Activists Shut Down More Than a Dozen Chase Bank Branches Across Seattle

And more than two dozen were arrested during an anti-pipeline action Monday.

As promised, hundreds of Native leaders and climate activists disrupted Chase Bank branches across Seattle on Monday, in an effort to urge the bank not to fund the Keystone XL pipeline. JP Morgan Chase has extended the largest line of credit of any American bank so far to TransCanada, the tar sands oil company behind Keystone XL. In late April, activists—joined by Councilmember Mike O’Brien—demanded that the bank issue a public statement by May 8 promising not to offer the project any loans.

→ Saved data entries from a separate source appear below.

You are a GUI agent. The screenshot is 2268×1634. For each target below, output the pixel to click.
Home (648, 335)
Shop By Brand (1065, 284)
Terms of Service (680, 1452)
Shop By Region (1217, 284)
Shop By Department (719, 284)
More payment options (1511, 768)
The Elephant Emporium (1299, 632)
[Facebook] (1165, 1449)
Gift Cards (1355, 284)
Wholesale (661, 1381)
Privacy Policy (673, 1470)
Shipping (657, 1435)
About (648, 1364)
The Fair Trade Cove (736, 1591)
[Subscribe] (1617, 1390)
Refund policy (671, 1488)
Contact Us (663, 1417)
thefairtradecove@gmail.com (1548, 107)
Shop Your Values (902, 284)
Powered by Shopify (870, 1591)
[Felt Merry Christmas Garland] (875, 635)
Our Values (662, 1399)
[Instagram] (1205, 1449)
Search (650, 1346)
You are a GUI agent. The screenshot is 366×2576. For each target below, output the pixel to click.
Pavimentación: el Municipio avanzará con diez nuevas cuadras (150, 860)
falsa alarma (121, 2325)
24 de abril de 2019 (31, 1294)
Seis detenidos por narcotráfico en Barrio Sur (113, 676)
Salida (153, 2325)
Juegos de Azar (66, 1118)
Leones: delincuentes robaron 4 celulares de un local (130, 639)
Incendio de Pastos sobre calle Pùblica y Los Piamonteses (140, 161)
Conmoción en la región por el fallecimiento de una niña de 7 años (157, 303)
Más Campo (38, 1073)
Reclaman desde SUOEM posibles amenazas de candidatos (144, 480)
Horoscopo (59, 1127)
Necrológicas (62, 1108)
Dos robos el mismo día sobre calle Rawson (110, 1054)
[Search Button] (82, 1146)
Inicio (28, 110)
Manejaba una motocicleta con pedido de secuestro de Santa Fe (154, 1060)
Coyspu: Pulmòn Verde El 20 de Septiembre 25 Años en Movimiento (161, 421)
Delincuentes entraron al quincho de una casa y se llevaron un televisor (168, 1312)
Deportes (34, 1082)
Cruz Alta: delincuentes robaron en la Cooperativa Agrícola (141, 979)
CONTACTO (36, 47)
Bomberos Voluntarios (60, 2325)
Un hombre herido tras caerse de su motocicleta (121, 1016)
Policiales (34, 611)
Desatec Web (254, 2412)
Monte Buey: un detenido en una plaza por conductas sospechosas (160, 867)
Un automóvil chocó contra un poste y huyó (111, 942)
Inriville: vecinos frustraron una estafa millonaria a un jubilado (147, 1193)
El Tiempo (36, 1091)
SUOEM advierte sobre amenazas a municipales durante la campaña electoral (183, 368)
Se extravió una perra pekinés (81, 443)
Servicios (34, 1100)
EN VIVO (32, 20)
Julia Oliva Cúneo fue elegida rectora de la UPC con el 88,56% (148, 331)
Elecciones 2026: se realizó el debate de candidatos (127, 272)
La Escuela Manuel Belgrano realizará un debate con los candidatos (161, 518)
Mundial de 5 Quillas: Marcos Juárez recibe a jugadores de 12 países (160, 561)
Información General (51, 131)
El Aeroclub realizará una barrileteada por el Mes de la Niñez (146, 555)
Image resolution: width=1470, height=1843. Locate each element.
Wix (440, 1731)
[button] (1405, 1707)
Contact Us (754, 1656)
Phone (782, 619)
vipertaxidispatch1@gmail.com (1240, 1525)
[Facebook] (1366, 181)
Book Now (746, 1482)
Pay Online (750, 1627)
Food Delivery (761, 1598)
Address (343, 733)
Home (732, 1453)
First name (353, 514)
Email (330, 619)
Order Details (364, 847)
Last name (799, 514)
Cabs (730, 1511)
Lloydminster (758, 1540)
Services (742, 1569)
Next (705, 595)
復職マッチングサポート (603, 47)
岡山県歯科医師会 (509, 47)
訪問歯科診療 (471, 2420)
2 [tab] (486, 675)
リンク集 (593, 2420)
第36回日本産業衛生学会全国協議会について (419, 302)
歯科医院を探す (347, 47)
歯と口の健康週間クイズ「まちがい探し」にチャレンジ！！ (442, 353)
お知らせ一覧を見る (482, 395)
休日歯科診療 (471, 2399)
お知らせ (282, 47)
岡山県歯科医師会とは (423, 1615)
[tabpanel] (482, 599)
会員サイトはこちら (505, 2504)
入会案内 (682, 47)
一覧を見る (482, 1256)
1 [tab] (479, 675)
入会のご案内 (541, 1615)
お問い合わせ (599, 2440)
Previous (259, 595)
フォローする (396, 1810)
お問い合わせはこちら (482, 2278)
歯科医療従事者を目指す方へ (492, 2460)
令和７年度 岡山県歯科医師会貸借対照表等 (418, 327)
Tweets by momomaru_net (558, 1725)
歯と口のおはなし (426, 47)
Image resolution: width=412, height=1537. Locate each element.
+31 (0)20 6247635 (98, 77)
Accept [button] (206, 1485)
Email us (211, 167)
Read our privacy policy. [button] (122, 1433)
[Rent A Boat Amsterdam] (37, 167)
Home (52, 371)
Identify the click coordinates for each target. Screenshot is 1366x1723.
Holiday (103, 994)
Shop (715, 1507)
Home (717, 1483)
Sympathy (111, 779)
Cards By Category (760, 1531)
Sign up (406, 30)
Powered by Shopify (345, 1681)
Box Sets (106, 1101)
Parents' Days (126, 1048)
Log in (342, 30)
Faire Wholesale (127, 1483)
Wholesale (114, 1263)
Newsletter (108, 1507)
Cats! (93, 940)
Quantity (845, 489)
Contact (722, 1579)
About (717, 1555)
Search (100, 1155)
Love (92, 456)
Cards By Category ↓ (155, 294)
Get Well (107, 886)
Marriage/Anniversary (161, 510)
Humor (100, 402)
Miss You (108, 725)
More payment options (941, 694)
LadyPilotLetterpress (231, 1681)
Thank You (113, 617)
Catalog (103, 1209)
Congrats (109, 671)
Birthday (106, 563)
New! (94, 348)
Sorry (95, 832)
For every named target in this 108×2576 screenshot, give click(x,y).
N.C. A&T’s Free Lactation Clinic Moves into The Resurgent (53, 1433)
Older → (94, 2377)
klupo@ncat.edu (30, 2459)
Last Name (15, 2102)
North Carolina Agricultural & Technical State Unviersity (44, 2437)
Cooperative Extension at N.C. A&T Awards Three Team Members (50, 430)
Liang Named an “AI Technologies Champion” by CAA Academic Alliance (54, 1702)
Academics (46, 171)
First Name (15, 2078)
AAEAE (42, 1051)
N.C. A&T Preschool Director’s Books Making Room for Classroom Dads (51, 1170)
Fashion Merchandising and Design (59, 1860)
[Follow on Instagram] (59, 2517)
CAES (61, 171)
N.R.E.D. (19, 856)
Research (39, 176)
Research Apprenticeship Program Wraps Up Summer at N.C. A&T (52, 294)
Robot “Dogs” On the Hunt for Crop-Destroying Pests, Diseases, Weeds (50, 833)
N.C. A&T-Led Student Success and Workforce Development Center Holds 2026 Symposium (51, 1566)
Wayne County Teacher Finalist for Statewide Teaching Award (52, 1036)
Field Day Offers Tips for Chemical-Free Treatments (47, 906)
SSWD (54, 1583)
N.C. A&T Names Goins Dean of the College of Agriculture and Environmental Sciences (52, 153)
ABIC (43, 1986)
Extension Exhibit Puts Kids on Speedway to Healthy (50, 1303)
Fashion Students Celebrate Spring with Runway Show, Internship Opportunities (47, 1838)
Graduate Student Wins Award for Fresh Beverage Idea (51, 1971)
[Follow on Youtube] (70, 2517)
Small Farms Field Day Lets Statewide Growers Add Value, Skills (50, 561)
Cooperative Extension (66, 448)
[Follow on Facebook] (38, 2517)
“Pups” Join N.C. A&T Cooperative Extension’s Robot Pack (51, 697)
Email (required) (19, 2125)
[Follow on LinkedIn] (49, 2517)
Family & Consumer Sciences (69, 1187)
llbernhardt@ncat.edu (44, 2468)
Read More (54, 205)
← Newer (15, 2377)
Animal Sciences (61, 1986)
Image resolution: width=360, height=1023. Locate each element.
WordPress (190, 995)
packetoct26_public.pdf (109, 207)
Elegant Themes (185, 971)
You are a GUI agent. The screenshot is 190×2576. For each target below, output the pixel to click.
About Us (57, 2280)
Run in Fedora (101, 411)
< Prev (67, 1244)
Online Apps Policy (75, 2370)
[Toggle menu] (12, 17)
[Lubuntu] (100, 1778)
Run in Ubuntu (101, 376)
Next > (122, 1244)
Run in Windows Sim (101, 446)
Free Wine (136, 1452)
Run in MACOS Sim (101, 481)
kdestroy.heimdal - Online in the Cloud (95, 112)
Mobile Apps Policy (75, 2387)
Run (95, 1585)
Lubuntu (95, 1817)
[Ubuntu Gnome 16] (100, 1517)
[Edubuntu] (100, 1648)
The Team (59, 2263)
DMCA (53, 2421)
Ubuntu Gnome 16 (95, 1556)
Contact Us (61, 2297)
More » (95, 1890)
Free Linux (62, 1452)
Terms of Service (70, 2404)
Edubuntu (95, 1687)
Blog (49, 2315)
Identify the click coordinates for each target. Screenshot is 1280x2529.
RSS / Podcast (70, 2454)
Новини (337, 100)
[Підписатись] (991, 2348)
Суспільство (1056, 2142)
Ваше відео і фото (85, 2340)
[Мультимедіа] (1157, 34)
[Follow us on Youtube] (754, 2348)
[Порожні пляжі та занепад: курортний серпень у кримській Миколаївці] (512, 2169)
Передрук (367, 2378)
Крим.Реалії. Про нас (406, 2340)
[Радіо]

No such statement was made.

And so it happened: Over 200 activists, some clad in white suits splattered in black paint, others with drums and banners and ukuleles, disrupted business at a total of 13 branches from Wedgwood to Fremont to the International District. They did so either by entering the bank and singing and chanting and refusing to leave, or by blocking the bank’s entrance and refusing to leave—or both. Seven branches closed down completely for the day, others were temporarily disrupted. Some activists, such as the Native-led group of water protectors who spent hours singing and drumming inside the branch on 2nd Avenue, left of their own accord to join other scenes at other branches.

By the end of the day, Seattle police arrested at least 26 people and charged them with criminal trespass. Among the first arrested was City Council candidate Jon Grant.

“I think it’s just another example of what we can do on the local level,” says Lakota activist Matt Remle, who’s been involved in supporting the Standing Rock Sioux in their fight against the Dakota Access pipeline since the very beginning, over a year ago. He also led activists’ efforts to get the City of Seattle to pull its money from Wells Fargo for its ties to DAPL, as well as resolve not to bank with banks that fund Keystone XL. “A lot of us did go back to the camps [at Standing Rock]… and that was good and needed. But there are also things we can do proactively. That’s what’s important about today. We’re going after Keystone and these other [tar sands] pipelines before the construction comes in, before they started laying down the pipeline.”

The DAPL is now complete, and is slated to begin service as soon as May 14.

All the continued action, then, “makes me feel hopeful,” he says, especially considering the impact that Seattle-based actions seem to be having around the country. Remle says he and other organizers have been working with tribes and cities and individuals on divesting from DAPL, and the amount of money in Wells Fargo accounts closed by cities and tribal governments alone is “closing in on $10 billion.”

Whether or not that $10 billion has any impact, the effort is only growing. Remle and Muckleshoot tribal member Rachel Heaton are teaming up with other Native-led groups, including the Indigenous Environmental Network and Honor the Earth, to launch a new campaign to defund essentially all the major pipelines coming out of the Alberta tar sands. That includes the massive TransMountain pipeline — recently approved by Canadian Prime Minister Justin Trudeau, but long opposed by Salish tribes — which would end near Vancouver, B.C., and dramatically increase oil-tanker traffic through the Salish Sea. Kinder Morgan, the company behind TransMountain, is reportedly arranging $7.4 billion in financing for the project right now.

Remle says what he and others would ultimately like to see, though, is a public bank. “Honestly, none of these banks are that good, for a lot of reasons,” he says, listing private prisons and predatory lending as two examples. “If we could get a public bank, then we’d get out of Wall Street, totally.” He says he’s working with a group of activists from Seattle, San Francisco, Los Angeles, and Oakland, on that effort.

In the meantime, as far as Remle knows, the only action quite like this one — this scattering of activists across a city to disrupt multiple bank branches — is in Seattle.

“We told Chase two weeks ago that we would disrupt business and shut down branches all across the city,” says activist Ahmed Gaya, “and today we delivered on that promise. We ask other cities around the country to replicate this action against Chase and any banks financing tar sands projects until this industry is shut down.”